When did you first get involved with cannabis?
I’m a surgeon by background, but I’m also the founder of Axim Biotechnologies. We started 15 to 16 years ago as Sanammad Pharmaceuticals, a Dutch-based pharmaceutical company in the Netherlands, and we were looking for safer alternatives to opioids or painkillers. So that’s how we stumbled upon cannabis. We knew it’s been around for thousands of years, so we decided to see if we could find a reasonable delivery method, something not smoked or swallowed, and we looked at chewing gum as a delivery method based on nicotine replacement therapy models.
The FDA recently approved the first cannabis-derived drug, which uses CBD. Likewise, your company recently received a U.S. patent for its THC extraction method. What’s your take on the FDA’s decision, and how do you see the future of cannabis?
I think this is a fundamental shift in FDA thinking, because this is the very first cannabis-based product, and I’m talking medically extracted because, as we know, we’ve had Marinol on the market since 1985. Again, I think this is an amazing decision by the FDA, but it is very well supported, because GW Pharmaceuticals [has] presented ample data from world-clinical leaders, and it unequivocally shows that the medication is efficient. It’s effective, and it improves the symptoms of these rare and horrible diseases like Dravet Syndrome which, unfortunately, have no effective treatments, let alone a cure. I mean, these are children who have sometimes in excess of 300 seizures a day, and Epidiolex is making a tremendous difference, almost 40 percent improvement, which is quite significant.

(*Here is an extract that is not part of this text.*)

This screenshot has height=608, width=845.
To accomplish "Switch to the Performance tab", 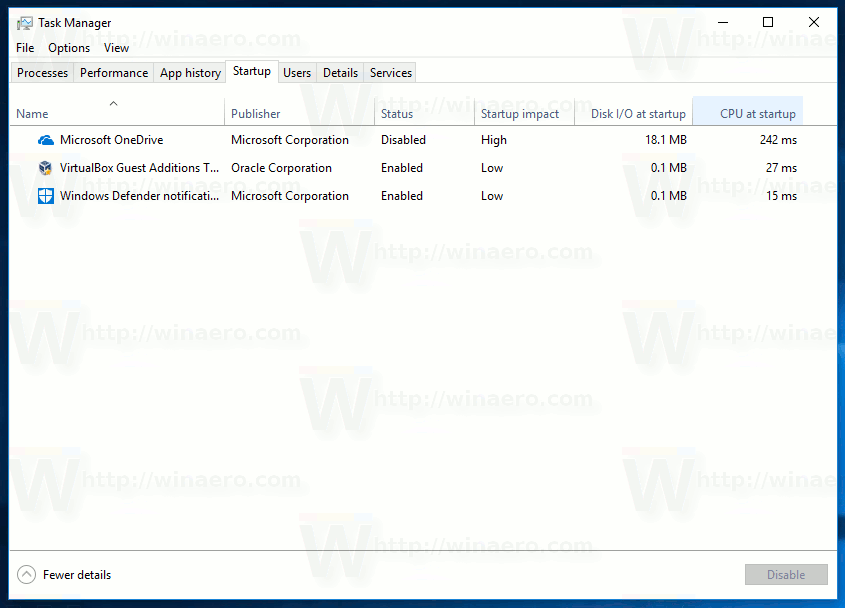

In a way, I think it would be inhumane for the FDA not to approve this medication.
Can you tell me more about the clinical development process for cannabis-based pharmaceuticals?
As of today, cannabis is a Schedule I substance, so you need to have a Schedule I permit from the FDA, and everywhere the regulatory landscape is different. I would say today the best regulated [clinical development process] is in the Netherlands and also Israel and, as of late, Canada. But in the United States there is only one legal facility that produces cannabis and that is at the University of Missouri and the quality of this cannabis, which is supervised by the National Institute on Drug Addiction (NIDA), is extremely poor. There is only one company in the world that has GMP [certification], which is good manufacturing practices, and this is Bedrocan from the Netherlands, which we have been working with for the past 15 years or so.
“In a way, I think it would be inhumane for the FDA not to approve this medication.”
Your latest patent involves the extraction of “pure THC molecules.” How does your extraction method differ from others?
The difference between our technology and the synthetic pathway is the steps involved. If we’re talking about synthetic THC, it is an extremely lengthy process with many, many steps involved and in our case it’s just a few steps, which produces the same quality, but I would say probably better because it’s organic, naturally extracted and it’s from the best plant, if you will, on the face of the Earth. […] Also the thing about the process of synthesis is that it can have unpredictable consequences. So when we work with synthetics it’s a difficult process, a multistep process and it’s [an] expensive process. Our process produces a product, which is just as pure as synthetics but it’s cheaper by a factor of 10.
What’s next for Axim Biotechnologies?
We have a rather deep pipeline. We have an expansive portfolio of intellectual property and trademarks, but it doesn’t mean we are working on all of these projects at once. Our most advanced project is MedChewRx™, and we hope to complete phase three by the first quarter of 2019. We’re also working on an analog to Marinol. The problem with Marinol is that it’s in a capsule and when the capsule is swallowed with the oil inside, it goes to the gastrointestinal tract then it passes through the liver and then breaks down into multiple metabolites, and one of them is extremely toxic which is, 11-Hydroxy-THC. So we are developing a product that will utilize, again, a control released chewing gum with the intent to deliver the medication to the oral mucosa and this way it will largely bypass the [gastrointestinal] tract. Whether this will happen, time will tell, but it’s another way we are moving forward.